Security sources told the BBC on Friday that they suspect the group, which has most famously been blamed for the destructive cyber-attack against Sony Pictures Entertainment in 2014 and an $81m heist from the Bangladesh Bank last year.
The National Cyber Security Centre (NCSC), which has been leading the investigation, is likely to have based its findings on a “wider set of sources” than several private sector assessments which have come to the same conclusion, the report claimed.
That’s because it’s technically part of spy agency GCHQ, and therefore will have access to a huge surveillance and intelligence-gathering apparatus.

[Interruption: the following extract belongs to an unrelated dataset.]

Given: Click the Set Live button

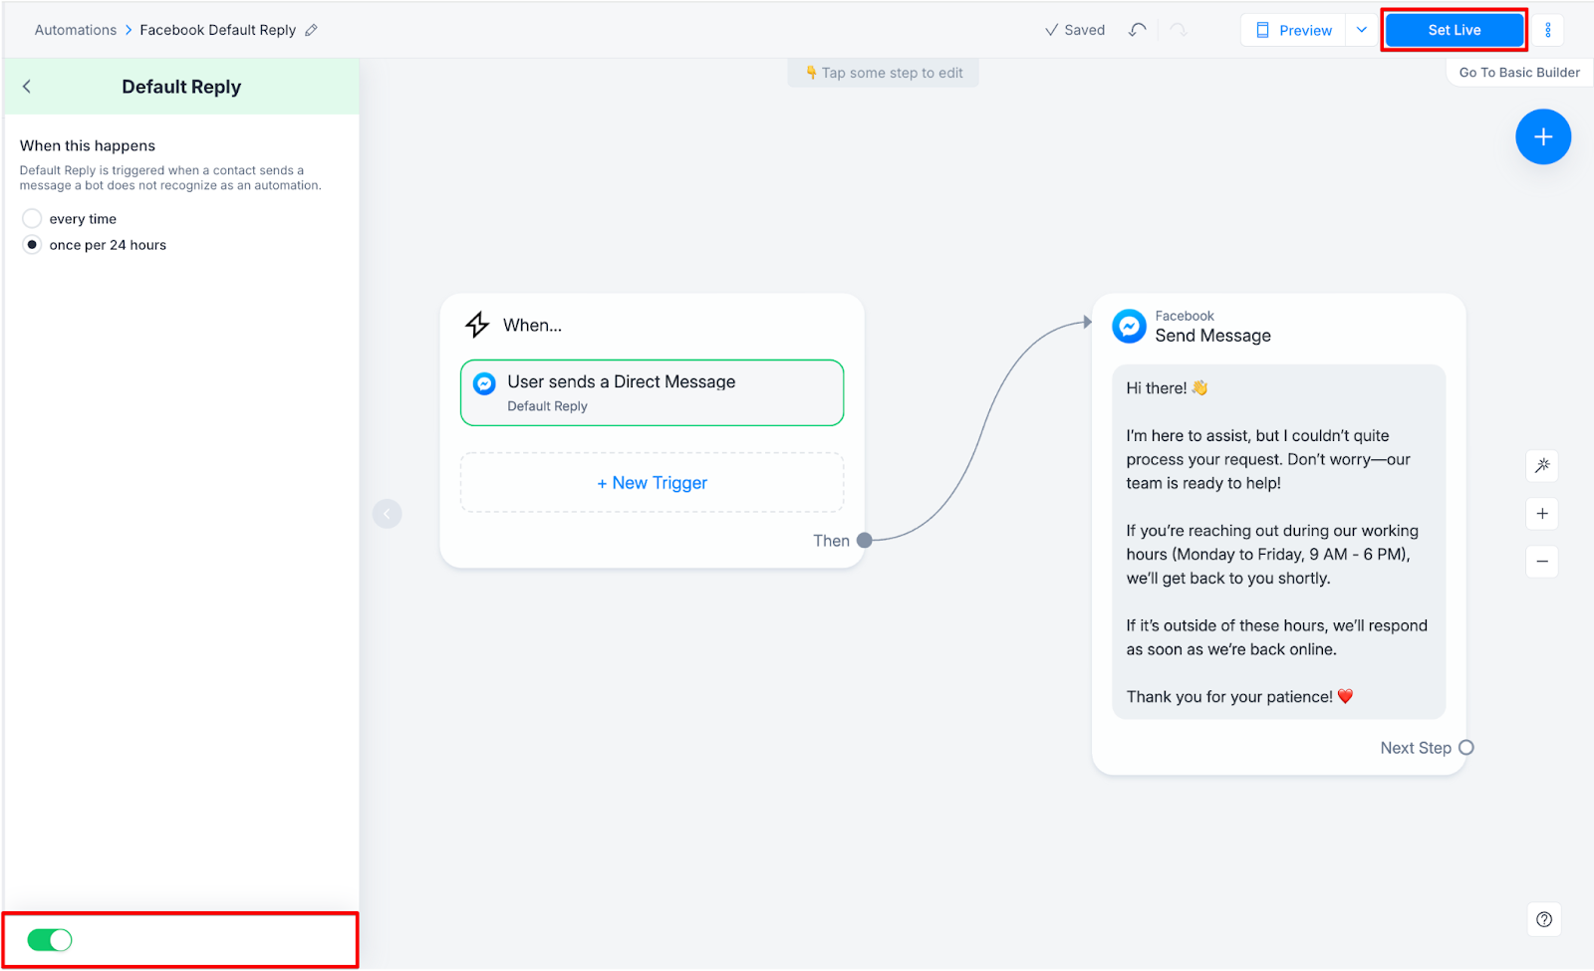Looking at the screenshot, I should [1454, 30].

At the time of writing there were $134,000 in Bitcoin payments made to the addresses linked to WannaCry, but no withdrawals, according to UK firm Elliptic, which monitors illicit activity on the Bitcoin blockchain.
That could indicate that the hackers were not financially motivated in their attack, or that the campaign is under too much scrutiny now for them to transfer the funds.
At the end of May Symantec released some detailed findings claiming to support the hypothesis that Lazarus was behind WannaCry.
This includes Lazarus-linked malware – Trojan.Volgmer and two variants of the disk-wiping Backdoor.Destover – being left on victim networks in February.
However, cybersecurity thinktank the Institute for Critical Infrastructure Technology (ICIT), has warned against “premature, inconclusive and distracting attribution.”
It claimed that evidence linking the North Korean group to the attacks is circumstantial at best.
WannaCry ripped through hundreds of thousands of victims in 150 countries worldwide last month, exploiting a Windows SMB vulnerability by leveraging a pair of NSA exploits.
The NHS was one early victim organization heavily impacted, with scores of Trusts forced to cancel patient appointments as IT systems were taken offline.